_WHAT NEEDS TO BE DONE_. Pictures are not part of the copy; repeat everything else in the records exactly.

_INFORMATION GIVEN_.

· · · · · · ·

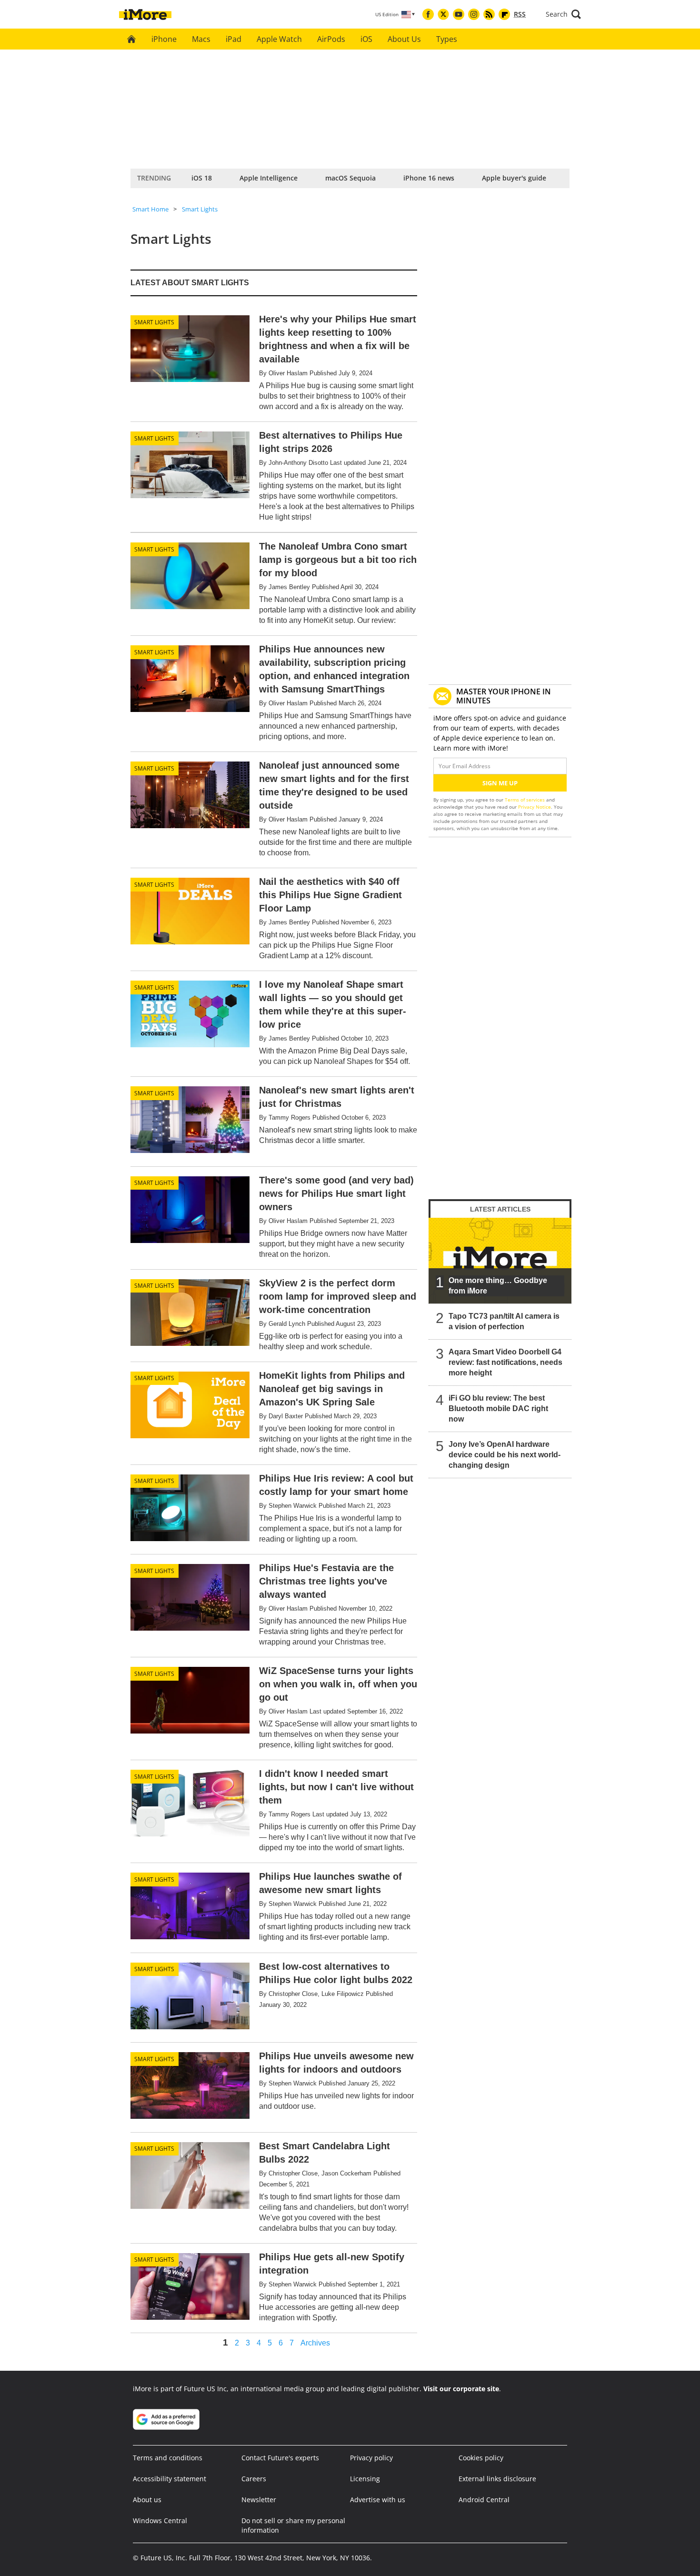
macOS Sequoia (350, 177)
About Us (404, 39)
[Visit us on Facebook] (428, 14)
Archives (315, 2343)
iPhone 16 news (428, 177)
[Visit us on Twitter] (443, 14)
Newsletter (258, 2499)
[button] (563, 14)
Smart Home (150, 209)
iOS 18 (201, 177)
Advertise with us (377, 2499)
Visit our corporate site (461, 2388)
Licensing (365, 2478)
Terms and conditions (167, 2457)
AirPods (331, 39)
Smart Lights (200, 209)
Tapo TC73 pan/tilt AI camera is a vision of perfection (504, 1321)
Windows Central (160, 2520)
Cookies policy (481, 2457)
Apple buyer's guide (514, 177)
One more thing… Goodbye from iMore (498, 1285)
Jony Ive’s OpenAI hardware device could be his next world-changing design (504, 1454)
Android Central (484, 2499)
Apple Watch (279, 39)
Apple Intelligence (269, 177)
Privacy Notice (534, 806)
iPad (233, 39)
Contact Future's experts (280, 2457)
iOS (366, 39)
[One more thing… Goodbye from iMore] (500, 1260)
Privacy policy (371, 2457)
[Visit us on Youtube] (458, 14)
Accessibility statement (169, 2478)
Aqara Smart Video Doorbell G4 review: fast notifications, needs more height (505, 1362)
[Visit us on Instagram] (474, 14)
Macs (201, 39)
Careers (253, 2478)
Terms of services (525, 799)
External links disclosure (497, 2478)
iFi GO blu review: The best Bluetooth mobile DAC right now (498, 1408)
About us (147, 2499)
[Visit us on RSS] (489, 14)
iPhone (164, 39)
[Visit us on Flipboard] (504, 14)
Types (446, 39)
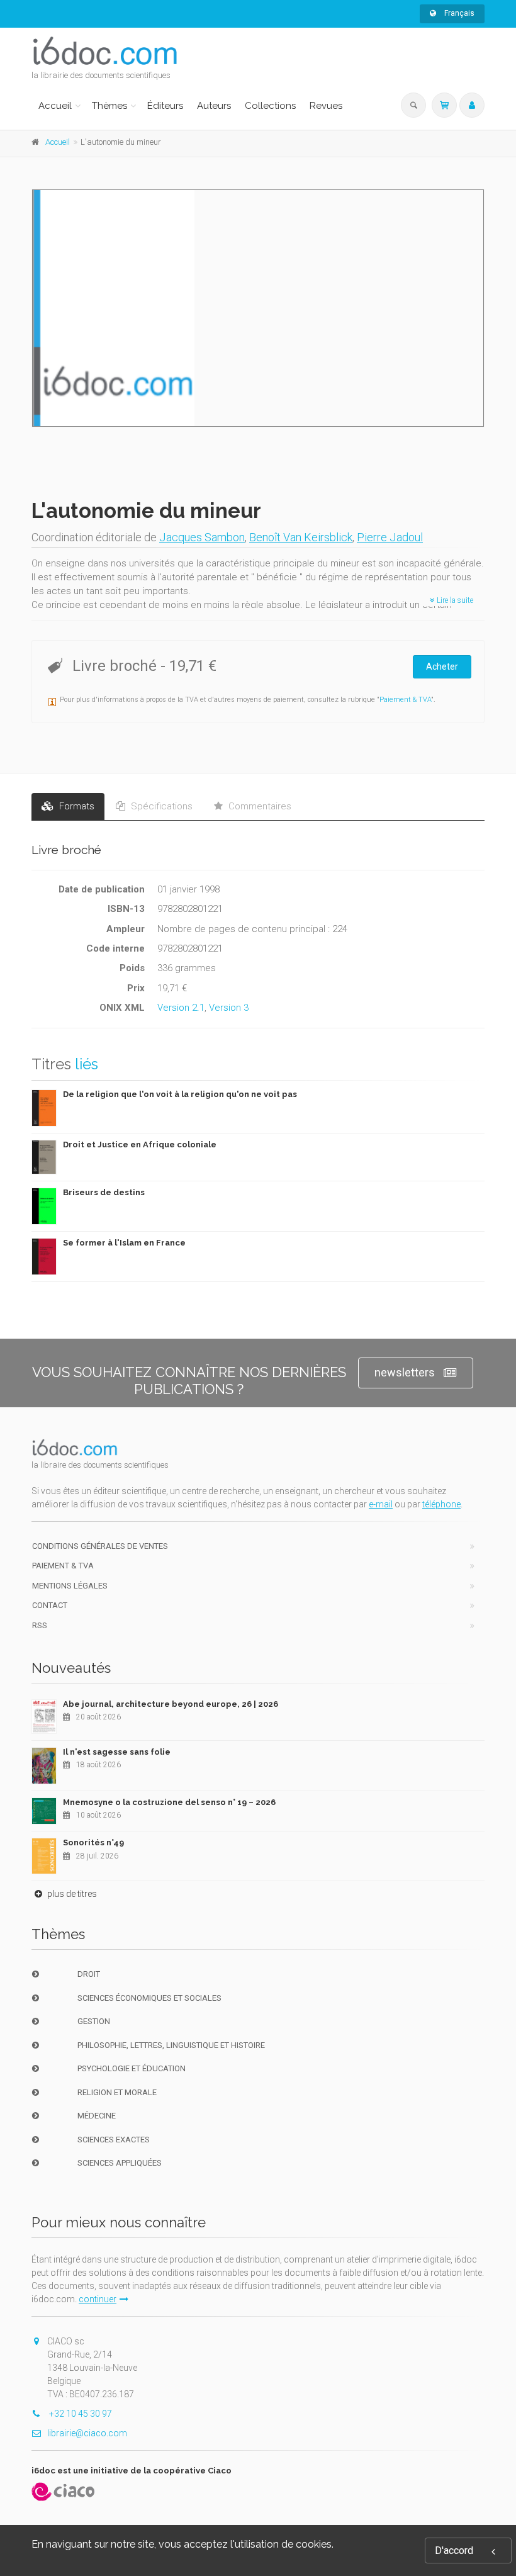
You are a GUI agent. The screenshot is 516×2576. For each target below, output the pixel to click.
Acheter (442, 666)
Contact (49, 1605)
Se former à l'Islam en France (124, 1242)
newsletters (404, 1372)
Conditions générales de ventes (100, 1546)
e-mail (381, 1504)
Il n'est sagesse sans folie (117, 1752)
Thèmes (109, 105)
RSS (39, 1625)
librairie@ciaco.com (87, 2433)
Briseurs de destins (104, 1192)
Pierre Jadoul (390, 537)
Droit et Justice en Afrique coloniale (139, 1144)
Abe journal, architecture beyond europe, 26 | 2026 (170, 1704)
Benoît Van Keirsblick (300, 537)
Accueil (55, 105)
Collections (270, 105)
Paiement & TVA (405, 699)
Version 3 (229, 1007)
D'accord (454, 2550)
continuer (97, 2299)
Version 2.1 (181, 1007)
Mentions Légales (70, 1585)
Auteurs (214, 105)
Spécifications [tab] (160, 806)
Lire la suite (454, 600)
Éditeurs (165, 105)
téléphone (441, 1504)
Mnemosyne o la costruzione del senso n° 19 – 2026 (169, 1802)
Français (458, 13)
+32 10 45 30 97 (79, 2414)
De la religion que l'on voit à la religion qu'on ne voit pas (180, 1094)
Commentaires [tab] (258, 806)
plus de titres (71, 1894)
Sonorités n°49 (93, 1842)
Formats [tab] (75, 806)
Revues (326, 105)
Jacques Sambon (202, 537)
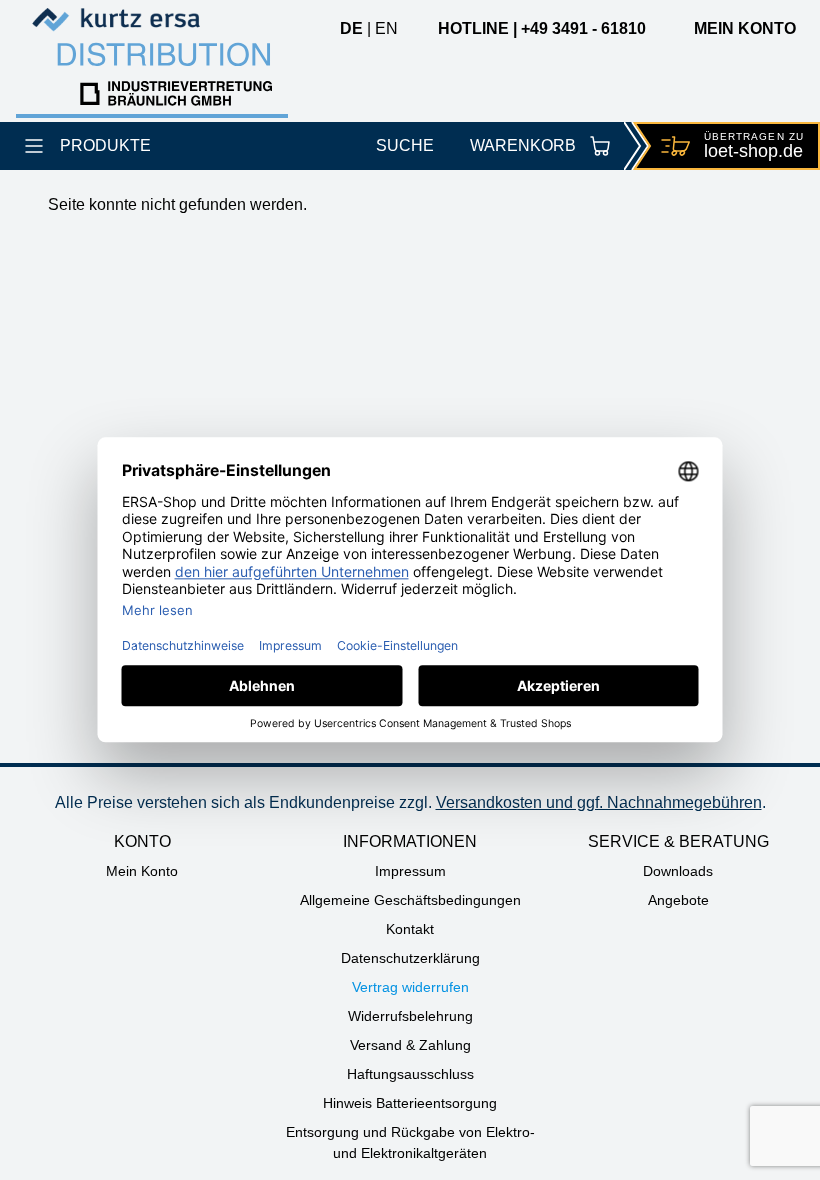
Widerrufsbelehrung (410, 1016)
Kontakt (410, 929)
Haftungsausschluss (410, 1074)
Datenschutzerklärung (410, 958)
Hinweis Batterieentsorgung (410, 1103)
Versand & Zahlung (410, 1045)
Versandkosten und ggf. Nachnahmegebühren (599, 802)
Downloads (678, 871)
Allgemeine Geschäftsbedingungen (410, 900)
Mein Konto (142, 871)
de (351, 28)
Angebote (678, 900)
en (386, 28)
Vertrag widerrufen (410, 987)
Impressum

· · · · · · ·

_SOLUTION TO THIS TASK_.
macOS Sequoia (350, 177)
About Us (404, 39)
[Visit us on Facebook] (428, 14)
Archives (315, 2343)
iPhone 16 news (428, 177)
[Visit us on Twitter] (443, 14)
Newsletter (258, 2499)
[button] (563, 14)
Smart Home (150, 209)
iOS 18 (201, 177)
Advertise with us (377, 2499)
Visit our corporate site (461, 2388)
Licensing (365, 2478)
Terms and conditions (167, 2457)
AirPods (331, 39)
Smart Lights (200, 209)
Tapo TC73 pan/tilt AI camera is a vision of perfection (504, 1321)
Windows Central (160, 2520)
Cookies policy (481, 2457)
Apple buyer's guide (514, 177)
One more thing… Goodbye from iMore (498, 1285)
Jony Ive’s OpenAI hardware device could be his next world-changing design (504, 1454)
Android Central (484, 2499)
Apple Watch (279, 39)
Apple Intelligence (269, 177)
Privacy Notice (534, 806)
iPad (233, 39)
Contact Future's experts (280, 2457)
iOS (366, 39)
[One more thing… Goodbye from iMore] (500, 1260)
Privacy policy (371, 2457)
[Visit us on Youtube] (458, 14)
Accessibility statement (169, 2478)
Aqara Smart Video Doorbell G4 review: fast notifications, needs more height (505, 1362)
[Visit us on Instagram] (474, 14)
Macs (201, 39)
Careers (253, 2478)
Terms of services (525, 799)
External links disclosure (497, 2478)
iFi GO blu review: The best Bluetooth mobile DAC right now (498, 1408)
About us (147, 2499)
[Visit us on RSS] (489, 14)
iPhone (164, 39)
[Visit us on Flipboard] (504, 14)
Types (446, 39)
You are a GUI agent. The screenshot is 516×2576. For each target below, output the pixel to click.
Acheter (442, 666)
Contact (49, 1605)
Se former à l'Islam en France (124, 1242)
newsletters (404, 1372)
Conditions générales de ventes (100, 1546)
e-mail (381, 1504)
Il n'est sagesse sans folie (117, 1752)
Thèmes (109, 105)
RSS (39, 1625)
librairie@ciaco.com (87, 2433)
Briseurs de destins (104, 1192)
Pierre Jadoul (390, 537)
Droit et Justice en Afrique coloniale (139, 1144)
Abe journal, architecture beyond europe, 26 | 2026 (170, 1704)
Benoît Van Keirsblick (300, 537)
Accueil (55, 105)
Collections (270, 105)
Paiement & TVA (405, 699)
Version 3 (229, 1007)
D'accord (454, 2550)
continuer (97, 2299)
Version 2.1 (181, 1007)
Mentions Légales (70, 1585)
Auteurs (214, 105)
Spécifications [tab] (160, 806)
Lire la suite (454, 600)
Éditeurs (165, 105)
téléphone (441, 1504)
Mnemosyne o la costruzione del senso n° 19 – 2026 (169, 1802)
Français (458, 13)
+32 10 45 30 97 (79, 2414)
De la religion que l'on voit à la religion qu'on ne voit pas (180, 1094)
Commentaires [tab] (258, 806)
plus de titres (71, 1894)
Sonorités n°49 (93, 1842)
Formats [tab] (75, 806)
Revues (326, 105)
Jacques Sambon (202, 537)
Widerrufsbelehrung (410, 1016)
Kontakt (410, 929)
Haftungsausschluss (410, 1074)
Datenschutzerklärung (410, 958)
Hinweis Batterieentsorgung (410, 1103)
Versand & Zahlung (410, 1045)
Versandkosten und ggf. Nachnahmegebühren (599, 802)
Downloads (678, 871)
Allgemeine Geschäftsbedingungen (410, 900)
Mein Konto (142, 871)
de (351, 28)
Angebote (678, 900)
en (386, 28)
Vertrag widerrufen (410, 987)
Impressum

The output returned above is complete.